On Thu, Apr 22, 2004 at 01:11:21AM +0000, Mark wrote:
| > This seems like a great idea, and I'd like to start doing the same
| > filtering. I don't know much about broadband PTR's, and it would save
| > me a lot of learning time if you would be willing to share your regex
| > rules. Would you be willing to do this? I'm sure that others would
| > like to see your rules, as well.
|
| Checking my code, it turns out it is actually but a single regex. :) (the
| code around is just exempting rules). It will undoubtedly wrap in this
| email; so, unwrap it first before using it!
|
| /\b[a-z]*?(\d{1,3}[.-]\d{1,3}[.-]\d{1,3}|([a-z]?dsl(am)?|dhcp|tnt|ipt|pool|n
| as|cvx|leased|slip|subscriber|d[iu]p|modem(cable)?|ppp(oe)?|dyn(amic)?|dial(
| up)?|cust(omers?)?|(end)?users?|d?cliente?)\d*?)\b/i
Here's the relevant excerpt from my code. Patches welcome.

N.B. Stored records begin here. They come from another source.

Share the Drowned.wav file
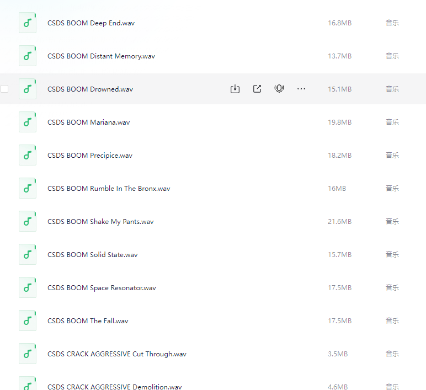 257,89
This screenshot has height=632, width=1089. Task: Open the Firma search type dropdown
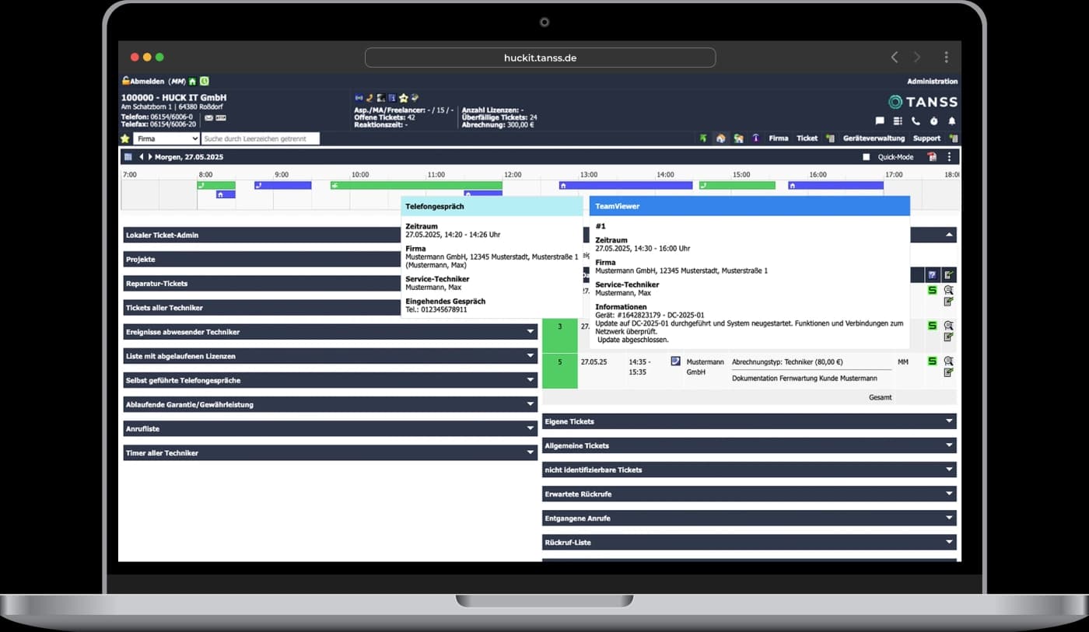pos(166,138)
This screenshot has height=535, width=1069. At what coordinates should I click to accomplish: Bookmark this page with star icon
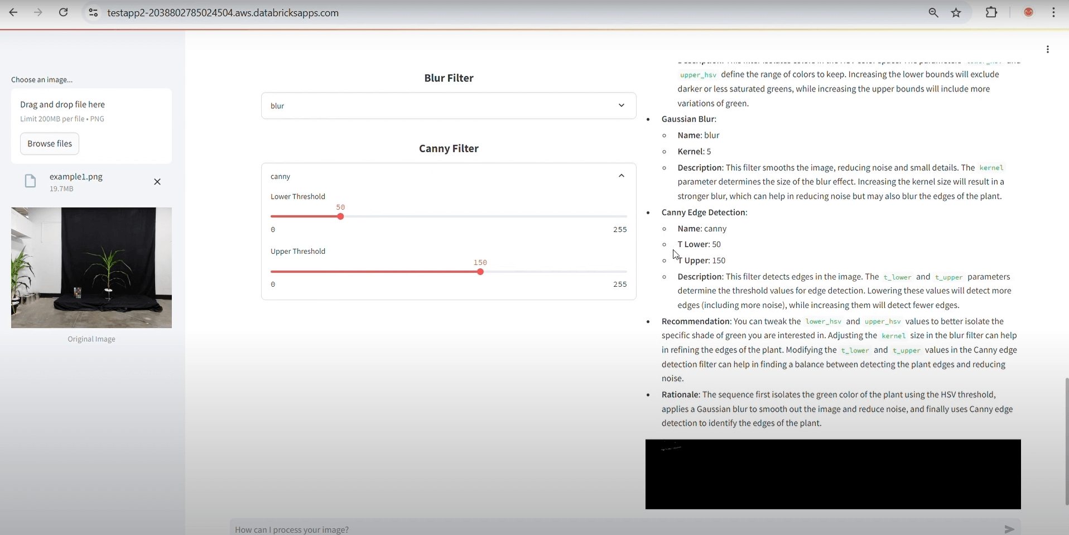956,12
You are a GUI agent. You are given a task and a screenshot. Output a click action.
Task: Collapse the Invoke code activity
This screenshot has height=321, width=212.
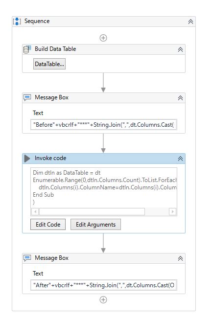(x=180, y=159)
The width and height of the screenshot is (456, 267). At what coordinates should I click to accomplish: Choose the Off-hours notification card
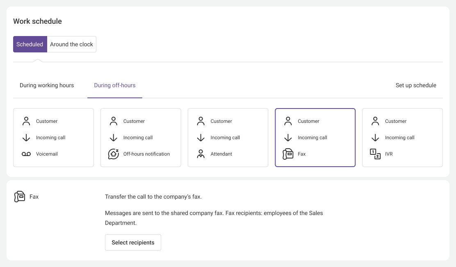pos(141,138)
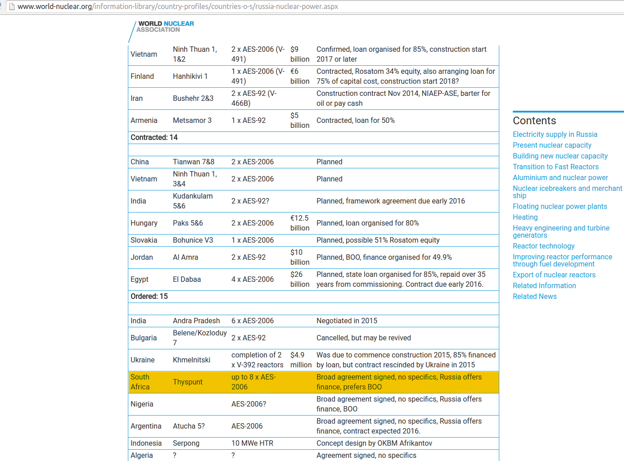
Task: Click the page icon in address bar
Action: click(x=12, y=7)
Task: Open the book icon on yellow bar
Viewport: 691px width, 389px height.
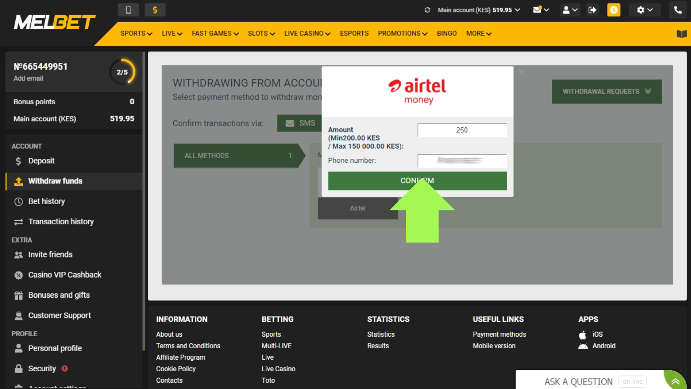Action: 681,34
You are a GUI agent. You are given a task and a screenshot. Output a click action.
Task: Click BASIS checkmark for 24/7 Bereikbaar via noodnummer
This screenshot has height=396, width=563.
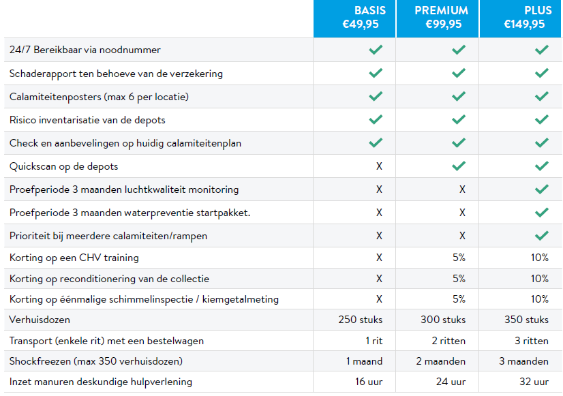375,50
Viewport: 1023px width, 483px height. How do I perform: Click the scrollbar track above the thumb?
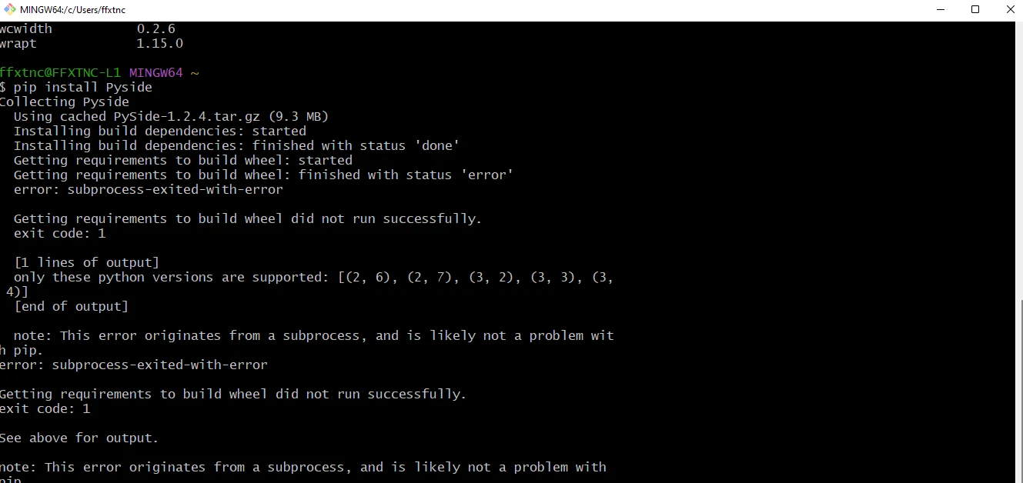pos(1018,154)
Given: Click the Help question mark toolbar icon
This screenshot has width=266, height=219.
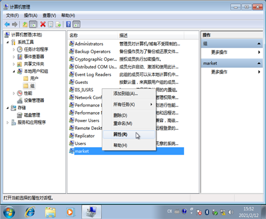Looking at the screenshot, I should [68, 24].
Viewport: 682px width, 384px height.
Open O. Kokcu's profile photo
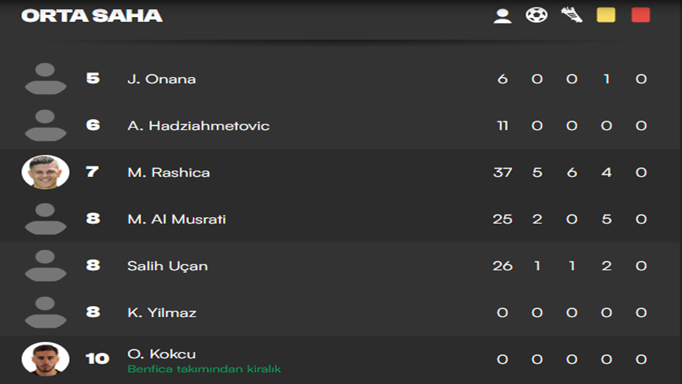45,359
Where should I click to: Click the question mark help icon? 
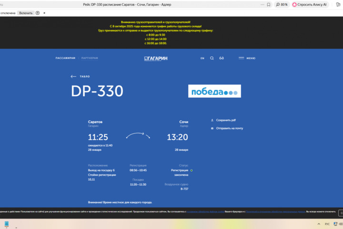[x=38, y=13]
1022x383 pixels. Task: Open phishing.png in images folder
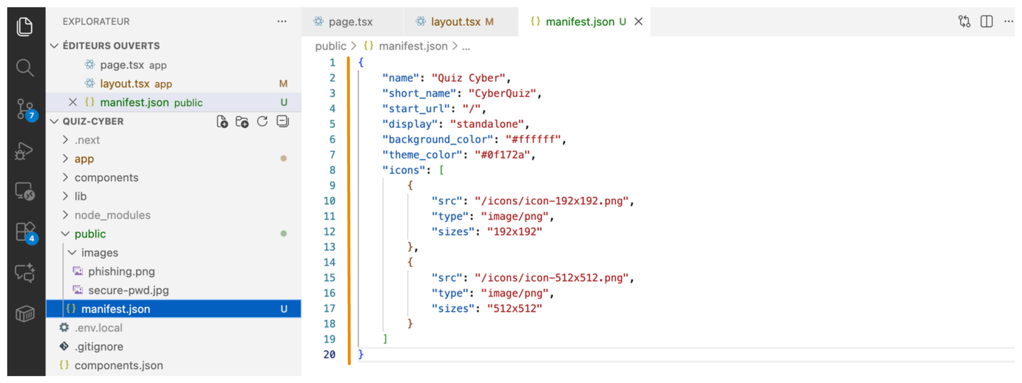[121, 271]
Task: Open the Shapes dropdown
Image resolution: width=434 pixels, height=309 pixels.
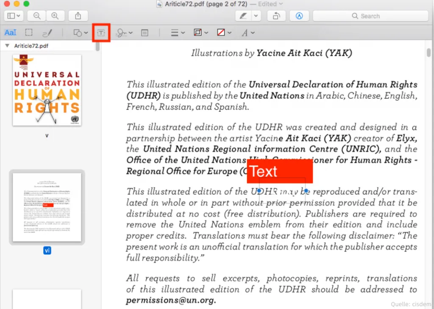Action: click(80, 33)
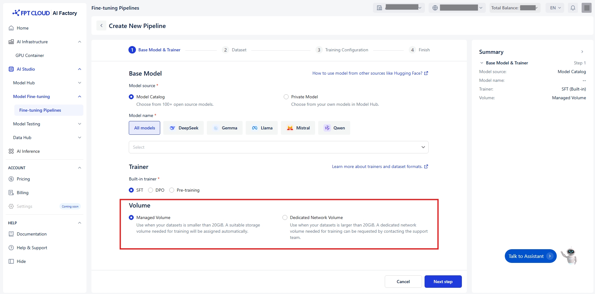Click the back arrow beside Create New Pipeline

pos(101,26)
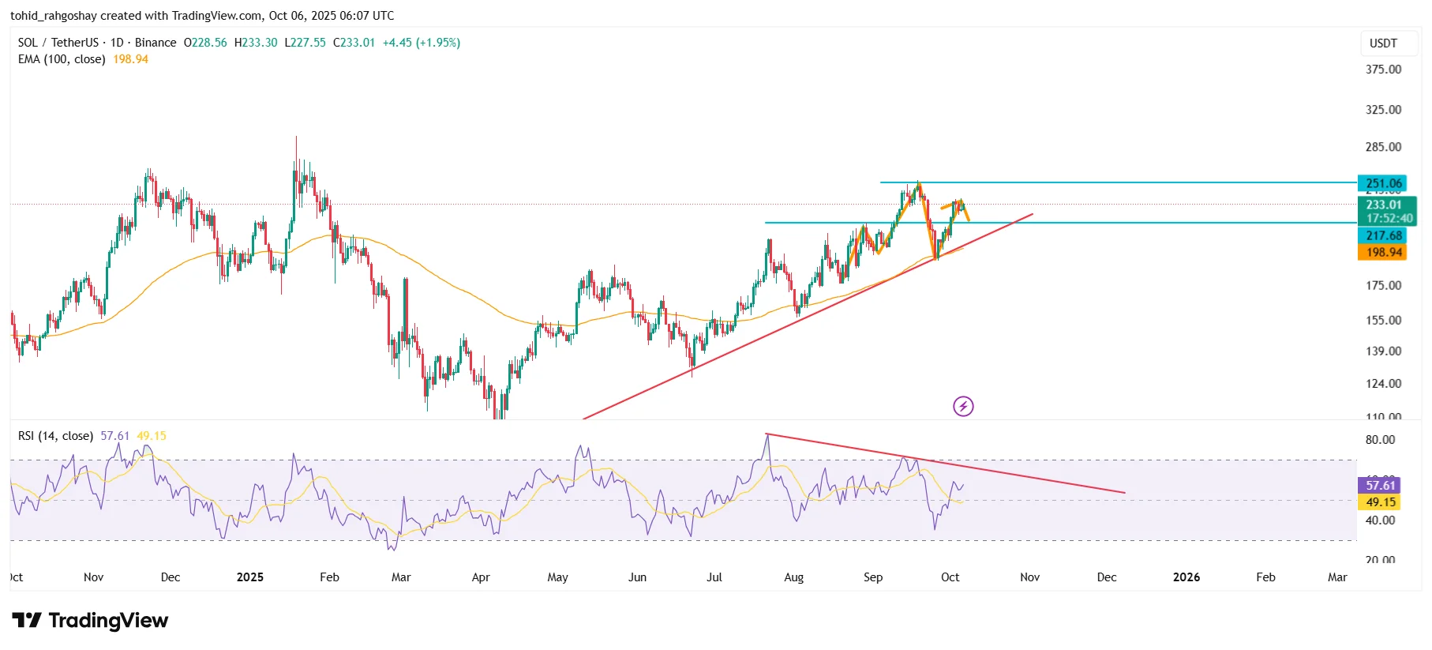Viewport: 1432px width, 650px height.
Task: Click the 2026 label on time axis
Action: coord(1186,577)
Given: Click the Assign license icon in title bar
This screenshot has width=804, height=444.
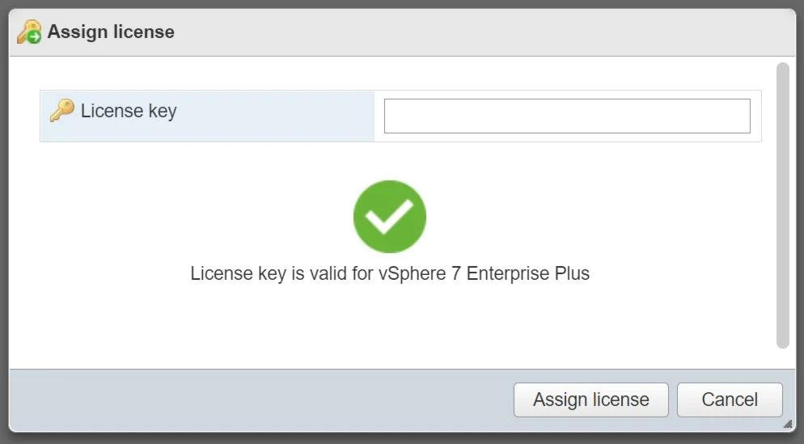Looking at the screenshot, I should [29, 32].
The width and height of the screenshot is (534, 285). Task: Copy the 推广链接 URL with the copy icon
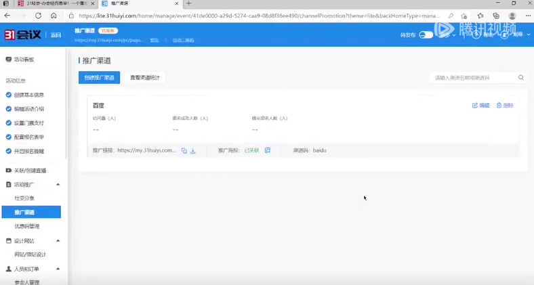tap(184, 150)
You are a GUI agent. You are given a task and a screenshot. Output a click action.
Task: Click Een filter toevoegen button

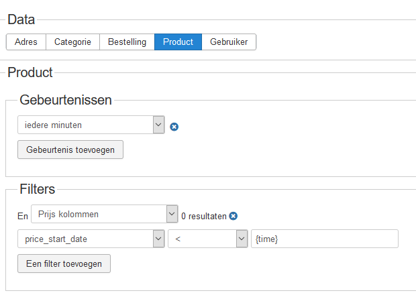(64, 263)
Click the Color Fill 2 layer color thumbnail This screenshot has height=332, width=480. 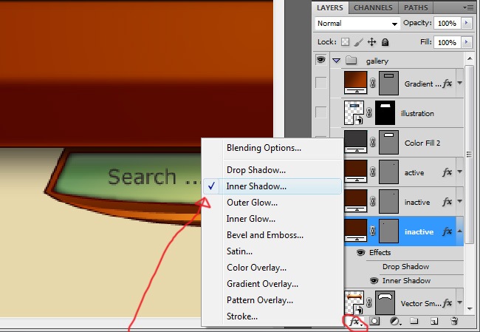357,142
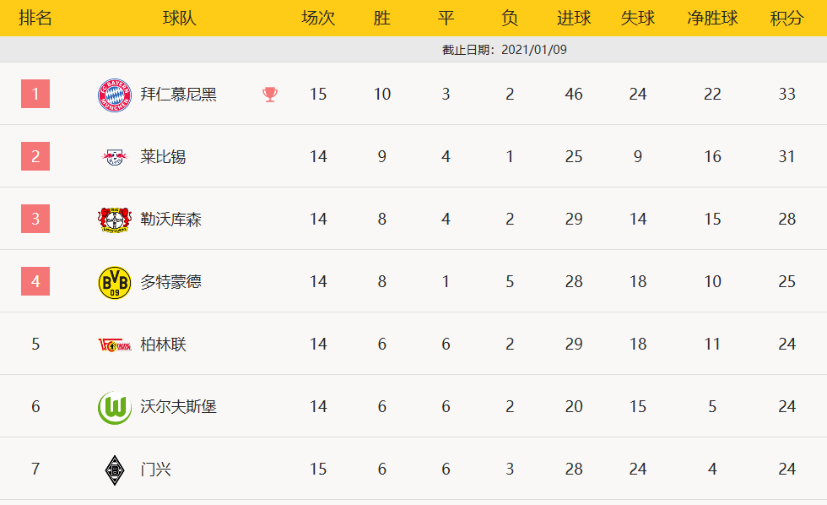
Task: Click the RB Leipzig club logo
Action: pos(114,156)
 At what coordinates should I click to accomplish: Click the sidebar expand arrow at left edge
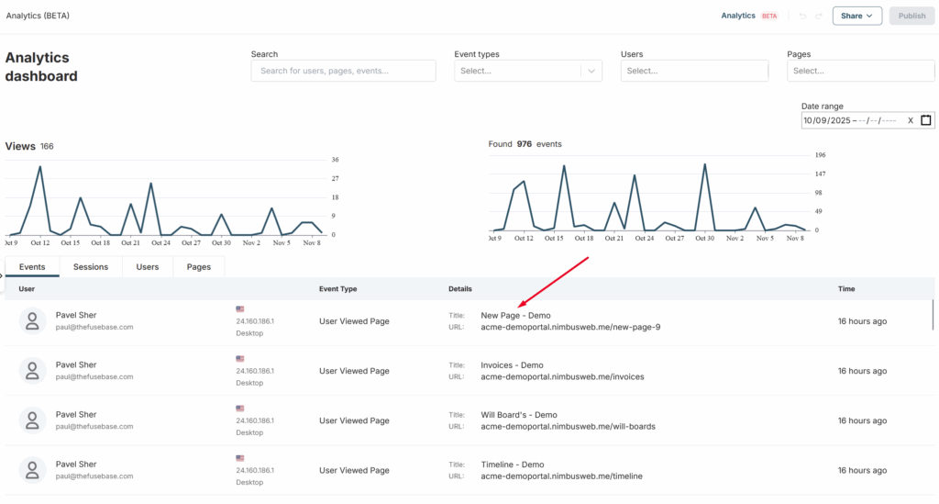(3, 274)
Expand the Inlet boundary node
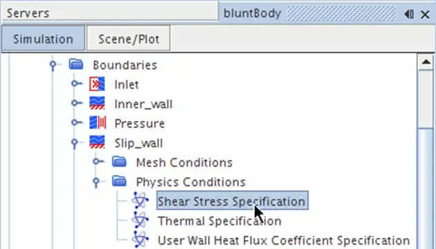The height and width of the screenshot is (249, 436). click(75, 83)
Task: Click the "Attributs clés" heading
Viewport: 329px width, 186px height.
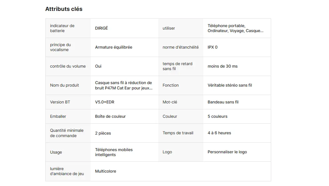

# deny at connect if the hostname (any of the following)
# 1) contains the IP address
# 2) contains half the IP address plus some other indicator
# 3) looks like a lots-of-parts-foo-123.blah-blah.net address
# 4) matches comcast notation
# 5) matches t-dialin.net notation
use warnings;
use strict;
sub on_connect {
my ($filter) = @_;
my $addr = $filter->{txn}->get_peeraddr;
my $host = $filter->{txn}->get_peerhost;
if (not length $host) {
# $filter->{txn}->dprint("looks_like_broadband: no host; bailing.");
$filter->set_opinion (OC_DECLINE);
return;
}
my $addr_r = join ".", reverse split /\./, $addr;
my ($byte_1, $byte_2, $byte_3, $byte_4) = split /\./, $addr;
my $hex_string = sprintf "%x%x%x%x", ($byte_1, $byte_2, $byte_3, $byte_4);
my $hex_backwards = sprintf "%x%x%x%x", ($byte_4, $byte_3, $byte_2, $byte_1);
my $reversed_hex = reverse $hex_string;
my $half_addr = join ".", $byte_3, $byte_4;
my $half_addr_r = join ".", $byte_4, $byte_3;
local $_ = $host;
DEBUG and $filter->{txn}->dprint("testing host=$_, bytes $byte_1 $byte_2
$byte_3 $byte_4");
# 0) special cases
# A17-250-248-85.apple.com looks like a consumer broadband machine (contains
17.250.248.85)
# 207-171-168-37.amazon.com looks like a consumer broadband machine (contains
207.171.168.37)
if ($_ =~ qr(\.(
apple\.com
|amazon\.com)
$)ix) {
$filter->set_opinion(OC_DECLINE);
return;
}
# 1) contains the IP address
# some hostnames are just bizarre:
d233-64-245-253.clv.wideopenwest.com[64.233.253.245]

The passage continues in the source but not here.